Face aux incertitudes du temps et du monde, face au sentiment d'impuissance, parfois à

l'étreinte du désarroi, chacun recherche des références plus personnelles, plus

immédiates : la famille, les solidarités de proximité, l'engagement associatif. Et cette

aspiration est naturelle. Elle est même un atout. Elle témoigne de la capacité des

Françaises et des Français à se mobiliser, à agir, à donner libre cours à leur énergie, à

leurs initiatives.

Pour autant, ce mouvement doit trouver ses limites dans le respect des valeurs

communes. Le danger, c'est la libération de forces centrifuges, l'exaltation des

particularismes qui séparent. Le danger, c'est de vouloir faire primer les règles

particulières sur la loi commune. Le danger, c'est la division, c'est la discrimination,

c'est la confrontation.

Regardons ce qui se passe ailleurs. Les sociétés structurées autour de communautés sont

bien souvent la proie d'inégalités inacceptables.

Le communautarisme ne saurait être le choix de la France. Il serait contraire à notre

histoire, à nos traditions, à notre culture. Il serait contraire à nos principes humanistes, à

notre foi dans la promotion sociale par la seule force du talent et du mérite, à notre

attachement aux valeurs d'égalité et de fraternité entre tous les Français.

C'est pourquoi je refuse d'engager la France dans cette direction. Elle y sacrifierait son

héritage. Elle y compromettrait son avenir. Elle y perdrait son âme.

C'est pourquoi aussi, nous avons l'ardente obligation d'agir. Ce n'est ni dans

l'immobilisme, ni dans la nostalgie, que nous retrouverons une nouvelle communauté

de destin. C'est dans la lucidité, dans l'imagination et dans la fidélité à ce que nous

sommes. * La France a su cette année encore porter, dans tous les domaines de tensions

et de crise, sa parole de paix et de tolérance pour inviter les peuples qui se déchirent au

respect de l'autre.

A l'intérieur de nos frontières, au coeur de notre société, sachons vivre ensemble en

portant la même exigence, la même ambition de respect et de justice !

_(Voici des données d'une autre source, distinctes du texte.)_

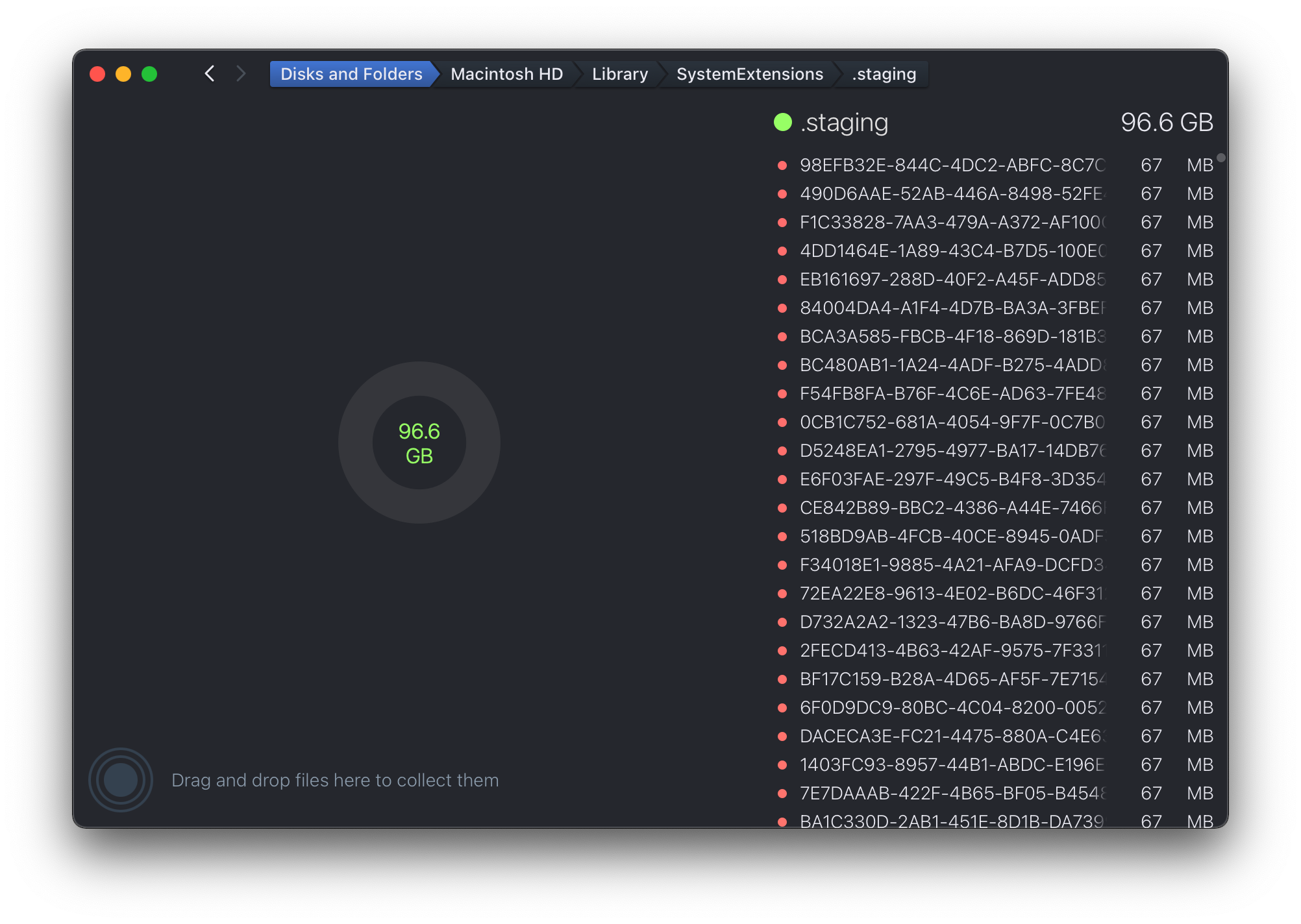The image size is (1301, 924).
Task: Click the collector drop target circle
Action: click(x=121, y=779)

L'égalité des chances a de tout temps été le combat de la République. La ligne de front

de ce combat passe désormais dans les quartiers. Comment demander à leurs habitants

de se reconnaître dans la Nation et dans ses valeurs quand ils vivent dans des ghettos à

l'urbanisme inhumain, où le non-droit et la loi du plus fort prétendent s'imposer ?

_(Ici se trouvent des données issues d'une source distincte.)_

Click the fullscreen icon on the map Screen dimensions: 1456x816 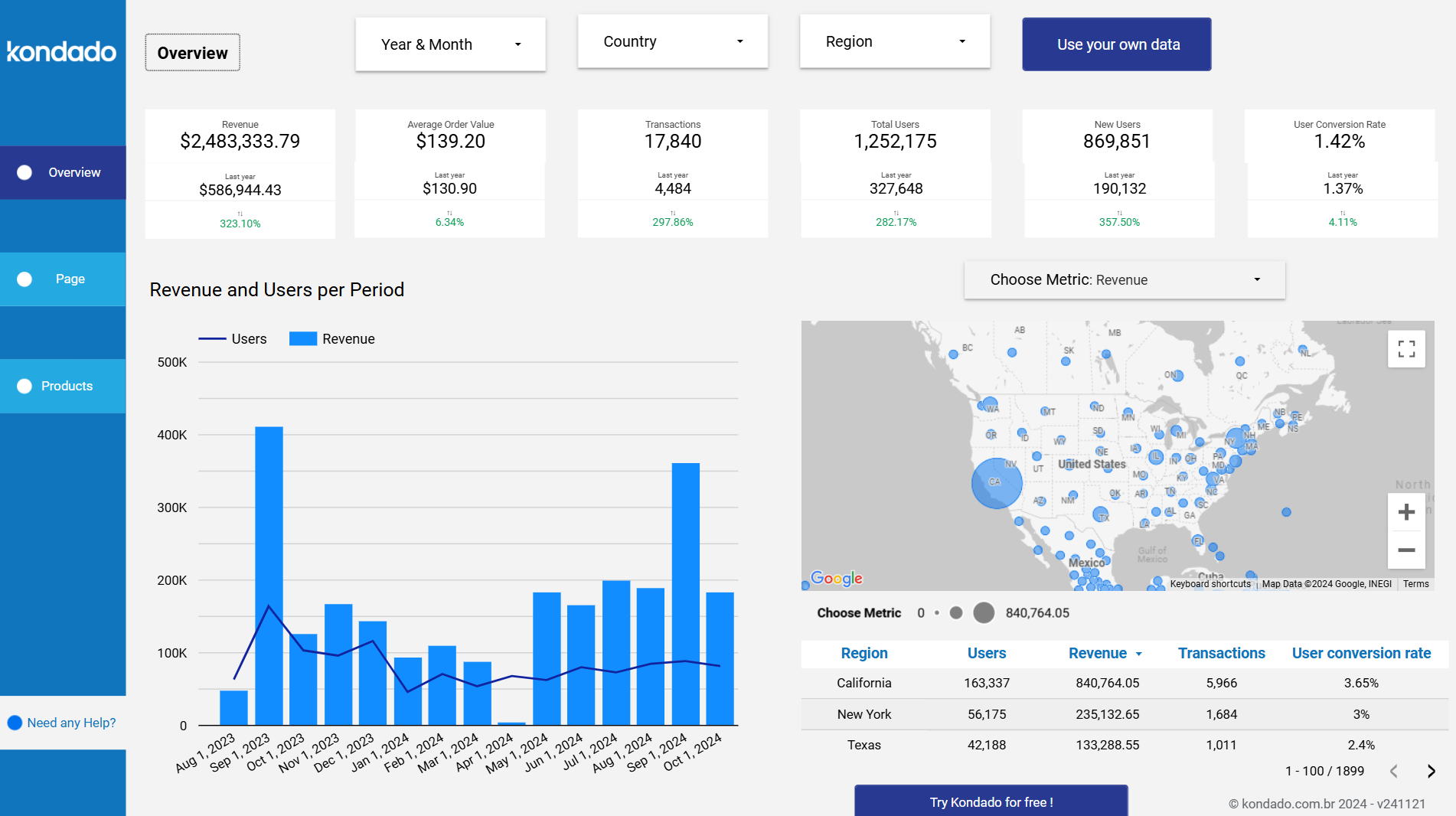1406,348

Avec le renforcement de la sécurité, avec le programme de rénovation urbaine pour

détruire les " barres ", avec les zones franches destinées à ramener l'emploi et l'activité

dans les cités, nous enrayons la fatalité et nous retrouvons l'espoir. C'est, pour le

Gouvernement et pour moi-même, un défi et une exigence majeurs.

Faire vivre l'égalité des chances, c'est aussi redonner toute sa force à notre tradition

d'intégration en nous appuyant sur les réussites déjà acquises mais aussi en refusant

l'inacceptable.

Beaucoup de jeunes issus de l'immigration, dont le français est la langue maternelle, et

qui sont, la plupart du temps, de nationalité française, réussissent et se sentent à l'aise

dans une société qui est la leur. Ils doivent être reconnus pour ce qu'ils sont, pour leur

capacité, leur parcours, leur mérite. Ils veulent exprimer leurs succès, leur soif d'agir,

leur insertion, leur pleine appartenance à la communauté nationale.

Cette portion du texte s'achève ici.